You roll your eyes and drum your fingers on your knee. “Fine. You play cards?”

He raises an eyebrow at you—god, he has nice eyebrows for a guy—and scoffs a little like he can’t believe you’re asking. You take that as a yes and reach to grab the deck of cards from the table on the other side of the couch, getting up on your knees and stretching over Sam to do so. You notice him tense up a bit as you lean across his lap and smile to yourself, pleased to get a reaction from your impassive guest.

“How ‘bout gin rummy?”

 

You fall into an easy rhythm, interrupted every now and again by a particularly sharp clap of thunder or the sound of your house shuddering under the barrage of wind. Sam seems at ease, leaning back against the couch, his legs sprawled out and his movements loose and uncalculated. He keeps looking at you, glancing up from behind his cards with a smile in the narrowing of his eyes that feels like he has some secret he can’t wait to share with you. You notice he has pretty eyelashes, probably because you’re trying not to notice how much his gaze reminds you of the prowling tiger on the cover of last month’s National Geographic.

You aren’t sure what it is—the steady tick-tock of the dusty old grandfather clock, the rain pattering on your roof, Sam’s finger tapping rhythmically on the back of his cards—but you sink into a kind of daze, and the storm passes by before you know it.

“Hey, listen,” you say, the first voice to crack through the heavy air in at least an hour. “It’s not thundering anymore.”

You get up and walk to the window, drawing the curtains to inspect the sky. The clouds are higher now, and lighter grey, as if they’ve gotten out all their frustrations and are now backing off, embarrassed by their outburst.  “It’s still drizzling a little, but it looks like the worst is over.”

“Shame.” Sam speaks from directly behind you, his voice lower than it was earlier, huskier. A gasp escapes you; you didn’t hear him get up and you sure weren’t expecting his broad chest to be just barely brushing up against your back.

You aren’t sure you trust him, but on the other hand you aren’t sure you really care. You turn in what little room you have, tilting your head up so you’re looking at Sam’s face instead of directly into his chest – not that the latter isn’t appealing. He’s towering over you, and it strikes you how much power is tethered in his muscular frame. His jaw is set, sharp and straight, and his eyes seem to be asking you if you dare. You’re reminded again of marble, both in its beauty and coldness. After a few moments of tense stillness, you conclude that he’s going to wait for you to make the first move, and that he has the mechanical self-control to wait forever. Forever isn’t going to work for you, so you stretch up on your toes to get your lips as close as you can to his – which it turns out isn’t nearly close enough – and you’re left there, hovering in the air, his mouth just a couple tantalizing inches from yours.

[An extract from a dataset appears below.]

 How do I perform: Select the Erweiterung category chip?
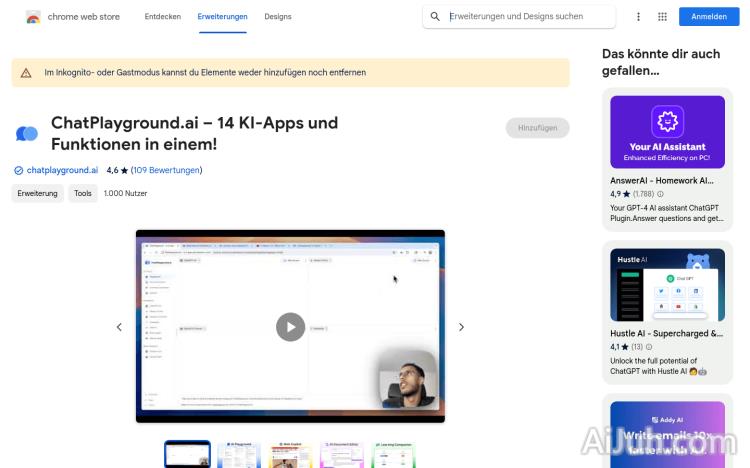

Sam stays frozen, letting you dangle, except to pick up a hand and run the backs of his fingers down your arm, making you shudder. You’re just about to lose balance when he finally slides his hand around your waist to the small of your back, pulls you flush against him, and lowers his head the rest of the way to kiss you. At the first touch of his lips, you know you’re done for. _Holy shit._ You draw in a sharp breath through your nose and kiss him back, bringing one hand up to his shoulder and weaving the other in the long ends of his hair on the back of his neck. You bite his bottom lip lightly and he actually _growls_ , his free hand covering the back of your head before he backs you into the wall and shoves his knee in between your thighs. You grind down on him instinctively, the friction of the seam of your jeans on your clit making your hand on Sam’s shoulder grip tightly at his shirt.

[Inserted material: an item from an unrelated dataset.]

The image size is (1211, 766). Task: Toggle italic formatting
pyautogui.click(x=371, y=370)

He works his lips up and down your neck, nipping at your pulse point and the underside of your jaw, laving at your collar bone, searching for the spot that pulls the sweetest noises out of you—and when he finds it, doubling down his efforts mercilessly.

You yelp, unaware of how tightly you were wound until his lips start to undo you, and tug his hair roughly.

Sam makes a low noise that rumbles through his chest pressed tight against you. “Bedroom?”

You don’t even hesitate. “Up the stairs and to the left.”

He pulls back just enough to get an arm under your ass and lift you up, his other hand staying wrapped in your hair and keeping your mouth locked on his. You wrap your legs around his waist as he starts walking, though the ease with which he carries you tells you that isn’t really necessary. The tiny corner of your brain that is still capable of conscious thought takes a moment to be impressed and a bit intimidated that he’s carrying you with one arm.

Once you’re upstairs, Sam untangles his hand from your hair to grapple blindly for the doorknob and swing open the door to your room, giving you the opportunity to pull away and catch your breath, your head spinning from a combination of lust and lack of oxygen.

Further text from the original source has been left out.